+++ ENTRIES PROVIDED +++

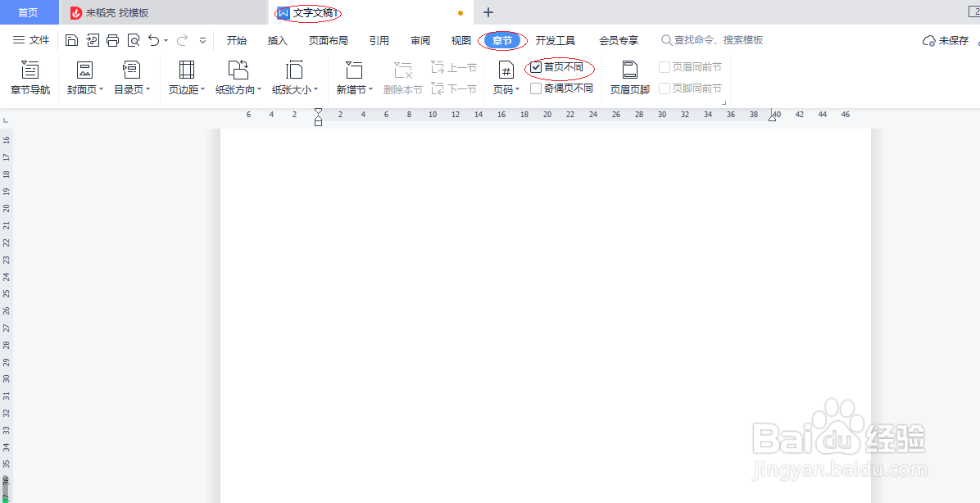Click the Print icon
Viewport: 980px width, 503px height.
111,39
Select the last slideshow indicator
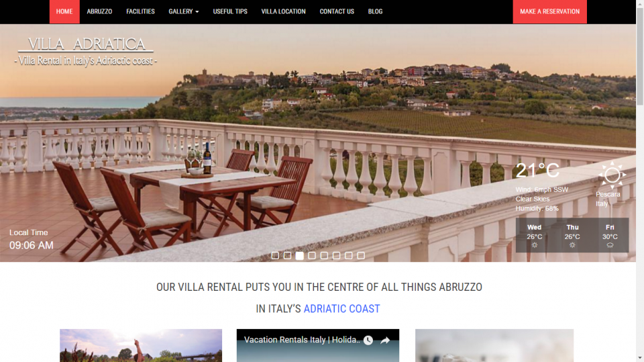This screenshot has width=644, height=362. point(361,256)
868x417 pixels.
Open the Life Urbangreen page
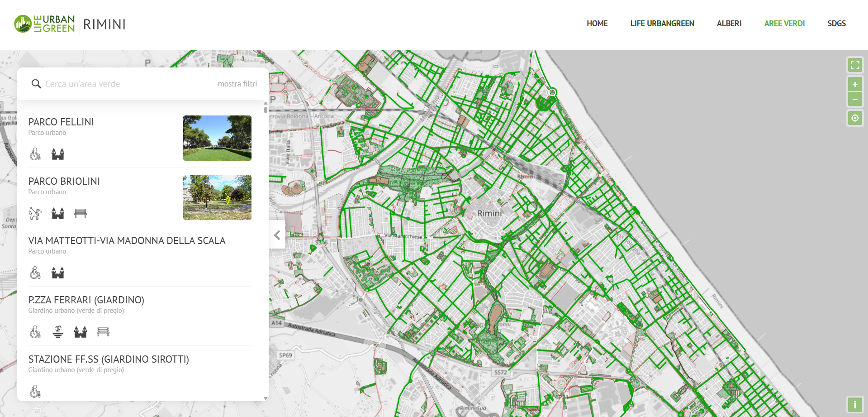point(662,24)
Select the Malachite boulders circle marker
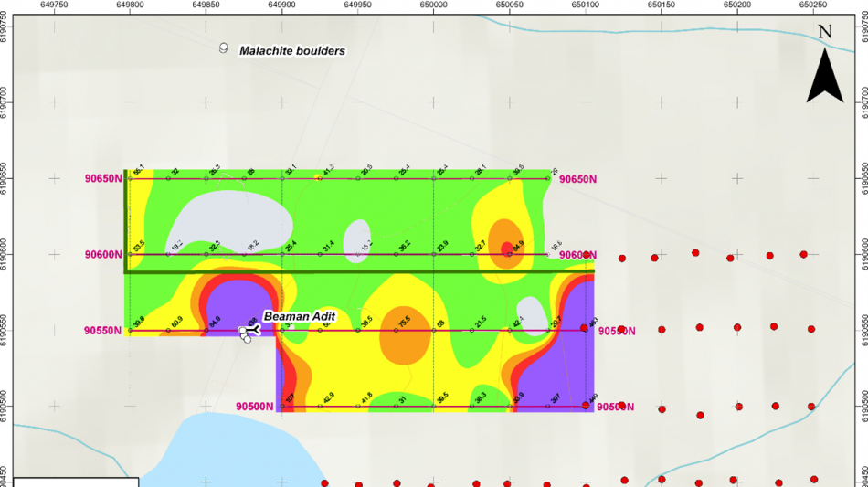Image resolution: width=868 pixels, height=487 pixels. point(223,48)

+++

Repeat, exactly and with no pictures, each line from the line that holds "Select the last slideshow indicator" through the last line of the records above.

Select the last slideshow indicator
This screenshot has width=644, height=362. point(361,256)
868x417 pixels.
Open the Life Urbangreen page
point(662,24)
Select the Malachite boulders circle marker
Image resolution: width=868 pixels, height=487 pixels. point(223,48)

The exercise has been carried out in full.